[Opening DATA UNDER STUDY section]

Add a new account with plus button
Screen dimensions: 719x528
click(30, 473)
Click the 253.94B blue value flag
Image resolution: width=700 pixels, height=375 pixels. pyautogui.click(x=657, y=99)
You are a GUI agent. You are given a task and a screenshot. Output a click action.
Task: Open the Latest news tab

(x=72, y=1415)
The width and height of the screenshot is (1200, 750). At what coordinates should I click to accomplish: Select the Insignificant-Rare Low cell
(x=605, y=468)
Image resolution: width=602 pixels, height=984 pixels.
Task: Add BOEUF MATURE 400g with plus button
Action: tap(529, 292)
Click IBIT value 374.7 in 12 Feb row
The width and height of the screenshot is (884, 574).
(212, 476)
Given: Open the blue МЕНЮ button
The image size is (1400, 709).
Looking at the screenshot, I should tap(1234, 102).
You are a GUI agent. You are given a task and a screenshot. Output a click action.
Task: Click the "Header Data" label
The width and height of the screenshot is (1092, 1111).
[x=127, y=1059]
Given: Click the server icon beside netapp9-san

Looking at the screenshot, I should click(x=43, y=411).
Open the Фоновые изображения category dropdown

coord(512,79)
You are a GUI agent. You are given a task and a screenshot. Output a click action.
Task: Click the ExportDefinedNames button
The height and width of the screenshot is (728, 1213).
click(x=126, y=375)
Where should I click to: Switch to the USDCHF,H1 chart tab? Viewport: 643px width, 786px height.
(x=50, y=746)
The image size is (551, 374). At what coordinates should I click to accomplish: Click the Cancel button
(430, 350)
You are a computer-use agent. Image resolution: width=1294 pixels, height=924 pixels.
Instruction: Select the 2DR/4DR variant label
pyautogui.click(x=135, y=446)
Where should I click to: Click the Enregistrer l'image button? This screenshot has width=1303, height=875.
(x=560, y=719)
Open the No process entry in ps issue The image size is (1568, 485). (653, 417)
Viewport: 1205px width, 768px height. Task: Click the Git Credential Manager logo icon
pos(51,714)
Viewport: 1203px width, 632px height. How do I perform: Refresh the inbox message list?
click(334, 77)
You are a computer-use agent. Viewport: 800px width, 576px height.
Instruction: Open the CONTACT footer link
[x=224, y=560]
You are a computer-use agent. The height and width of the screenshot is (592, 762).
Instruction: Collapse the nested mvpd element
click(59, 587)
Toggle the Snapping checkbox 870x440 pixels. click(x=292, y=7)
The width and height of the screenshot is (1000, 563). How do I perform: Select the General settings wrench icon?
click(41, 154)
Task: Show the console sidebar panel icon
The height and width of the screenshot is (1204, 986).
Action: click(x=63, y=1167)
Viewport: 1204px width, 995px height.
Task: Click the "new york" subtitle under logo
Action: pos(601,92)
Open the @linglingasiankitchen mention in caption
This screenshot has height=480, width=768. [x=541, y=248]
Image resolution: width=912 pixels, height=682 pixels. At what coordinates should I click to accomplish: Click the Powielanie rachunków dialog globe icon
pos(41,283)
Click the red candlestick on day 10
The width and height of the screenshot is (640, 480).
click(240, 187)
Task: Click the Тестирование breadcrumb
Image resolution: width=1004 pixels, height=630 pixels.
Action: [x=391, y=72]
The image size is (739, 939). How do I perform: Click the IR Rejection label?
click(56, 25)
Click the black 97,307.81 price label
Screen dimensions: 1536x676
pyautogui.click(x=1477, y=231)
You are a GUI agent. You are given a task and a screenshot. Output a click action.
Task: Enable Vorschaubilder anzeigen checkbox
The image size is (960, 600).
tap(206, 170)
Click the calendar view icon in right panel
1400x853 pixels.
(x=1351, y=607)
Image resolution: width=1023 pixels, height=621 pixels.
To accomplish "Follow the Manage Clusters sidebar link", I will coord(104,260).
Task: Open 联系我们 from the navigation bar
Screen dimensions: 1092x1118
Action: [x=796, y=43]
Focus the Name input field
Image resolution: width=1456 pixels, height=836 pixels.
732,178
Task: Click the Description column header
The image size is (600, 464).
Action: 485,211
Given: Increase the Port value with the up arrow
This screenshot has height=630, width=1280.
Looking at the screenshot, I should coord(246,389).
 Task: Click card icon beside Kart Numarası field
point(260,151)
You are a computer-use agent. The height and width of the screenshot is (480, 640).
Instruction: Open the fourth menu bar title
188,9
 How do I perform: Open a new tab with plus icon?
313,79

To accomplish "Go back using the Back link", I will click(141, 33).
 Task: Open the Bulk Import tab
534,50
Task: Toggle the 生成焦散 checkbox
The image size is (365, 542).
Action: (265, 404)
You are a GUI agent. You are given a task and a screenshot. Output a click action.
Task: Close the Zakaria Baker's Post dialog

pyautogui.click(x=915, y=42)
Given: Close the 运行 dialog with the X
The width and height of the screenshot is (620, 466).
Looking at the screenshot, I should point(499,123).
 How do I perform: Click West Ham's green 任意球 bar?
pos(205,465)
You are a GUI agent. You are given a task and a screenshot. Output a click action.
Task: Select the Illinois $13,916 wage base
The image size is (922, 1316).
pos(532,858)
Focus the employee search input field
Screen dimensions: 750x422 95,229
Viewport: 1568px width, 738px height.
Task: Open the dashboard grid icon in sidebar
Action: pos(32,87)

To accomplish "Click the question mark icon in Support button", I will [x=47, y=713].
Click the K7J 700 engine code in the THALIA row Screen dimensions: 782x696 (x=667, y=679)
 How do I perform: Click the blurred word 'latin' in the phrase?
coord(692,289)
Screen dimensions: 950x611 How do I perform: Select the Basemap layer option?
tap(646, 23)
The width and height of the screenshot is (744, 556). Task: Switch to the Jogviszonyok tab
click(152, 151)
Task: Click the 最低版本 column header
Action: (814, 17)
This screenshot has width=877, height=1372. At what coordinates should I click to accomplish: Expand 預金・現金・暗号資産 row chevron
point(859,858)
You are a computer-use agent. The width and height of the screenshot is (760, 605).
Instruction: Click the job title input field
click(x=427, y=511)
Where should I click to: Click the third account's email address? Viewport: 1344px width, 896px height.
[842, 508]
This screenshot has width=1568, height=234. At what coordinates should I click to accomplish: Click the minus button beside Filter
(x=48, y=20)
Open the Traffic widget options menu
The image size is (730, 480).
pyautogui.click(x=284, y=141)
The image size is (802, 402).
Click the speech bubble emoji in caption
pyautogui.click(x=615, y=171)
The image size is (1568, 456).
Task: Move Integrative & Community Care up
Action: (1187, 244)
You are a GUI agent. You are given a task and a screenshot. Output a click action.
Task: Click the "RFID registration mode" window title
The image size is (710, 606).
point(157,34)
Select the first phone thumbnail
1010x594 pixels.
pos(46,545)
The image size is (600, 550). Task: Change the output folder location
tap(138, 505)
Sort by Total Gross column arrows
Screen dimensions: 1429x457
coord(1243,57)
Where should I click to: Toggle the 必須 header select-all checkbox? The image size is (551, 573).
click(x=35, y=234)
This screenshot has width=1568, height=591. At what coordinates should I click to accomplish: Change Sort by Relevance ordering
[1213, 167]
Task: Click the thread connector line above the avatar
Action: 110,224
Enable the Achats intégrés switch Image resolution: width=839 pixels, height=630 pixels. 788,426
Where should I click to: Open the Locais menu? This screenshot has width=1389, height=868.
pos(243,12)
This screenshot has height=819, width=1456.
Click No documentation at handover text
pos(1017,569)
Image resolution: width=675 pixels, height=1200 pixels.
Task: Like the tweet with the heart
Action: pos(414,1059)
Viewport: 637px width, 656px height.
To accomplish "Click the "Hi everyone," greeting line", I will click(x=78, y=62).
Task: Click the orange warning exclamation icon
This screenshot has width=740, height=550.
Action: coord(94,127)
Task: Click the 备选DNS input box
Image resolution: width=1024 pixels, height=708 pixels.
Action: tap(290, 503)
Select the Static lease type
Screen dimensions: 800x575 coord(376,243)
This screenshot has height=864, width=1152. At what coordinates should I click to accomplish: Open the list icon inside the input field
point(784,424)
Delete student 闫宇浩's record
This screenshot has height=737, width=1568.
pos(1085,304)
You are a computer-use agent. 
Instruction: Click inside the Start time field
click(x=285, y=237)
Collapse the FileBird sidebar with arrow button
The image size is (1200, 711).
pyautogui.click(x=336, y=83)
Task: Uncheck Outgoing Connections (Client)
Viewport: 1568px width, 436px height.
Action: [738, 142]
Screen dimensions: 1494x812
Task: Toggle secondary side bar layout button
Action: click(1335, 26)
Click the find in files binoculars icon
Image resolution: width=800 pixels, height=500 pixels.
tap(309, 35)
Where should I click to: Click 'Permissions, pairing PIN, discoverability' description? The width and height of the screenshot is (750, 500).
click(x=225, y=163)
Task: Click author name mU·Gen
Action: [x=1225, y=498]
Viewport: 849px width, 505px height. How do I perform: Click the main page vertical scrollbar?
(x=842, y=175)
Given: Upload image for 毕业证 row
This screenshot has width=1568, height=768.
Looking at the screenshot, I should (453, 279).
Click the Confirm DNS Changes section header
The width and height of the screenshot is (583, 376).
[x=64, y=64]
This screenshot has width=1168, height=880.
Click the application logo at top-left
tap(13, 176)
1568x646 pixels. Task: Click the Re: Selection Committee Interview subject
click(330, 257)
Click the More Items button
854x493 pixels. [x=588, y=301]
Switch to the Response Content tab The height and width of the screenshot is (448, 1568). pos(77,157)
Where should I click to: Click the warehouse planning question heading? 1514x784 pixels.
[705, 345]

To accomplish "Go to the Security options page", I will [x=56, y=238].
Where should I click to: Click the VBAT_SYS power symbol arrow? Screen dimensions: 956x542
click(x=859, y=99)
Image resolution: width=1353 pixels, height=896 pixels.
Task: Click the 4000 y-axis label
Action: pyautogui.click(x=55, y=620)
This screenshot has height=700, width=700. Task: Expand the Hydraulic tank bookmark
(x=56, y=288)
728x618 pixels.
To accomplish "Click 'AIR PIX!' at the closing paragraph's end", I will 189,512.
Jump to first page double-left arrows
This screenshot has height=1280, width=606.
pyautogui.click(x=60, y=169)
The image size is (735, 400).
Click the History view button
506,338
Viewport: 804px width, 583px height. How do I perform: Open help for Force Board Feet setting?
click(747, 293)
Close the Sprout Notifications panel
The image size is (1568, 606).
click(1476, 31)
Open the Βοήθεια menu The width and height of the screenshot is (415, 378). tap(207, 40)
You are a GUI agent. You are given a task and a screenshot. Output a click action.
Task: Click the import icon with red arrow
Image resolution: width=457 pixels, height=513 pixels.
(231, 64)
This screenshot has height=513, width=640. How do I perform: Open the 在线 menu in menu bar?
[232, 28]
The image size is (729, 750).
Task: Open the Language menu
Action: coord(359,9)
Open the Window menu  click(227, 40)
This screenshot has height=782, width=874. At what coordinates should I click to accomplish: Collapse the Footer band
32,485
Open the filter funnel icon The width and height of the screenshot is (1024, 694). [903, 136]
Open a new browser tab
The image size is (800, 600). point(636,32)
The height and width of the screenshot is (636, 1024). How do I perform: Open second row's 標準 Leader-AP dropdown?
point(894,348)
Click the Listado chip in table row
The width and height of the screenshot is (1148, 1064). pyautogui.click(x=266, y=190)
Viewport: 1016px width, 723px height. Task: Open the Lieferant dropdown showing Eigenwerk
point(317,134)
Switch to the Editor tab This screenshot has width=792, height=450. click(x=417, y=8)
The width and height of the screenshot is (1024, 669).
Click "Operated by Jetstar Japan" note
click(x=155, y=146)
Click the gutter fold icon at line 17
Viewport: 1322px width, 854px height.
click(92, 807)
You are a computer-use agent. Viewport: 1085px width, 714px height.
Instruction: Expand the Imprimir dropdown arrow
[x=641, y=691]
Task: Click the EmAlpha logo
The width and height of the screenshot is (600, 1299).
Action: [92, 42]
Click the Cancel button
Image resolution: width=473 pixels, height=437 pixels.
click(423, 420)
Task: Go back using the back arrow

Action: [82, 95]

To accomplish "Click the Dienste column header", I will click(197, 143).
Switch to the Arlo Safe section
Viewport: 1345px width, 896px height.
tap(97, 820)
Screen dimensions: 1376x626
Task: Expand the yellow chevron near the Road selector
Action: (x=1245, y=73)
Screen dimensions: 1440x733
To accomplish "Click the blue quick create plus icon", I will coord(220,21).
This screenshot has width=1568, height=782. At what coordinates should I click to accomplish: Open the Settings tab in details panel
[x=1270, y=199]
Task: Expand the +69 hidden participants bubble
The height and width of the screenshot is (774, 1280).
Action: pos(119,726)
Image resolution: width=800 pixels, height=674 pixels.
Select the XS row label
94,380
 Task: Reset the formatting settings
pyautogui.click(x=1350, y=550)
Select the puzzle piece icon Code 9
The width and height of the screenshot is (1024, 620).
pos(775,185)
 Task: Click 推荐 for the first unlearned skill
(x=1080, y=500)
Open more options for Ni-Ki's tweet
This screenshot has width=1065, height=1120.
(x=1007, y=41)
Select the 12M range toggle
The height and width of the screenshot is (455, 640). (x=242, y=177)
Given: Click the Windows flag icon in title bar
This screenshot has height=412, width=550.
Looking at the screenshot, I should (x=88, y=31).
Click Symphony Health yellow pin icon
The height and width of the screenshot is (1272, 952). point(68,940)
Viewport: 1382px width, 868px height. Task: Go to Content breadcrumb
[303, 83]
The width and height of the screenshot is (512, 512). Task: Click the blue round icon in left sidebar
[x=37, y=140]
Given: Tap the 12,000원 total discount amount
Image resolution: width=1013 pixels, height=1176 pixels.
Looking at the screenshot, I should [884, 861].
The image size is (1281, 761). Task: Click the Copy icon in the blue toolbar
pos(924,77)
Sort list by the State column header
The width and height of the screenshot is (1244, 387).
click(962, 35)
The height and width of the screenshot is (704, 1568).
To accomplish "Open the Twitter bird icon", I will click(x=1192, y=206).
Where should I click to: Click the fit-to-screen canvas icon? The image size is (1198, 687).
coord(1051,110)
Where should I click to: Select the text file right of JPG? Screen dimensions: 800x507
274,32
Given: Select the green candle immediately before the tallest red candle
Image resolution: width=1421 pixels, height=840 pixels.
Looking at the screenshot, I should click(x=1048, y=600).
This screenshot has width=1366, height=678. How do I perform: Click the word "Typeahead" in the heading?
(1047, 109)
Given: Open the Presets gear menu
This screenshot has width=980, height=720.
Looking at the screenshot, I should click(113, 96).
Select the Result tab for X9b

[Closing DATA UNDER STUDY section]

*EXERCISE DESCRIPTION*:
Print each line, starting with the one that contains "Where should I click to: Click the fit-to-screen" and ending with the last line of the data, exactly as it stands and with no other lines.

*EXERCISE OUTPUT*:
Where should I click to: Click the fit-to-screen canvas icon? The image size is (1198, 687).
coord(1051,110)
Where should I click to: Select the text file right of JPG? Screen dimensions: 800x507
274,32
Given: Select the green candle immediately before the tallest red candle
Image resolution: width=1421 pixels, height=840 pixels.
Looking at the screenshot, I should click(x=1048, y=600).
This screenshot has width=1366, height=678. How do I perform: Click the word "Typeahead" in the heading?
(1047, 109)
Given: Open the Presets gear menu
This screenshot has width=980, height=720.
Looking at the screenshot, I should click(113, 96).
Select the Result tab for X9b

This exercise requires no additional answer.